The Guiana dolphin, an iconic species depicted on the city of Rio de Janeiro's flag, is facing extinction. But a group of marine biologists are on a mission to save it.
In 2009 Dr. Leonardo Flach, a local marine biologist better known as Leo, founded Instituto Boto Cinza — an organization dedicated to protecting 150 Guiana dolphins. Native to the waters of South America — stretching from Honduras to the South Atlantic ocean — it is often hard to see them in large pods, except near Brazil's Cunhembebe State Park, where Dr. Flach works.
Learning about the Guiana dolphin is a big part of Leo's life work. He says in the early days, it was very difficult to monitor or track the animals who live in large and often polluted parts of the sea.
“Fishermen would talk to me about sick animals or report dead bodies, including ones caught in their fishing nets,” says Leo, adding that some informants delivered news in person too late and others could not afford to contact his organization by phone. Timely receipt of this information, explains Leo, means he can examine the bodies and potentially learn more about what is harming the dolphins and how to protect them.
But in 2016 things changed dramatically when Instituto started using WhatsApp.
Not only did Leo begin receiving information from a network of fishermen, sailors and other experts much faster, but also photos and videos — vital evidence which helps guide often time-sensitive missions.
Thais Marinho, an Instituto biologist, says setting up this WhatsApp network was not easy; she walked the streets of coastal towns talking to — and convincing — fishermen to participate and putting up signs of the organization's WhatsApp number.

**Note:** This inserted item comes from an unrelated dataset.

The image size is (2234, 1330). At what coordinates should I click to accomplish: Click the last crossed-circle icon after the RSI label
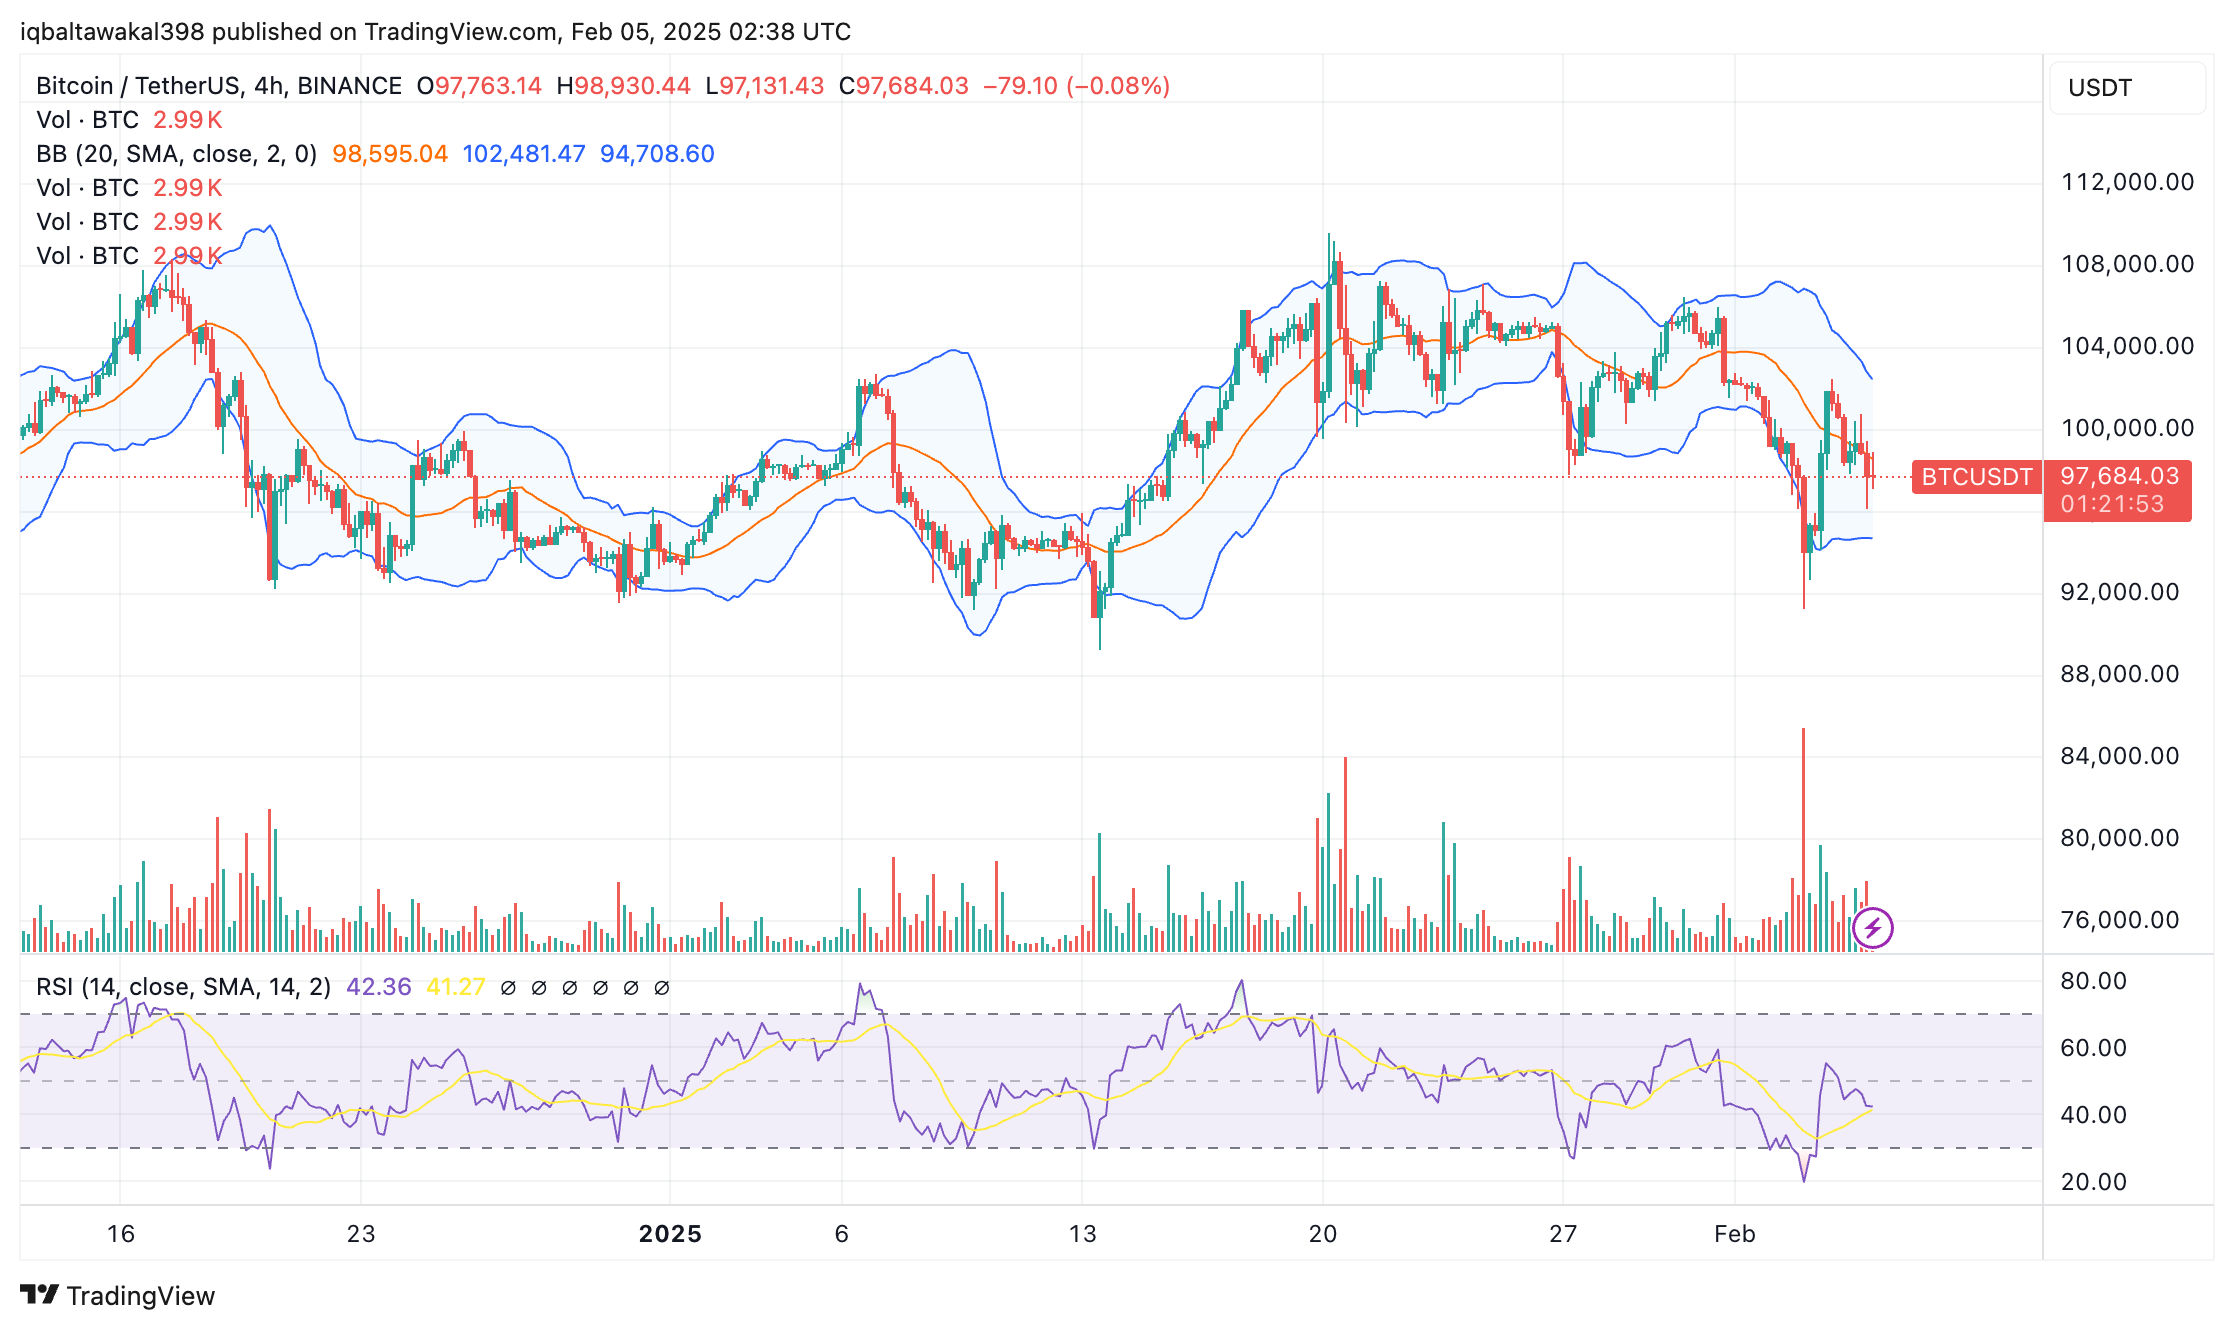tap(662, 986)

Today nearly 100 people share information about the dolphins with Instituto via WhatsApp.
Leo says because of the app's ease and simplicity his organization is covering a much larger area than ever before and thanks to more timely insights from the field, leading breakthroughs in research about the species, its habits and importantly, how the environment affects its health.
Instituto's scale and impact were highlighted in 2018 when dozens of dead dolphins washed up along the coast. Leo's team was able to study this disease outbreak more closely and effectively because almost every fisherman and sailor they knew tracked both sick and healthy dolphins and shared this information with them via WhatsApp.
For more than a century the Guiana dolphin has been a recognizable symbol of Brazil's most famous city. Today, with the help of WhatsApp, its presence in the waters it represents is better assured and the community trying to protect it, better connected.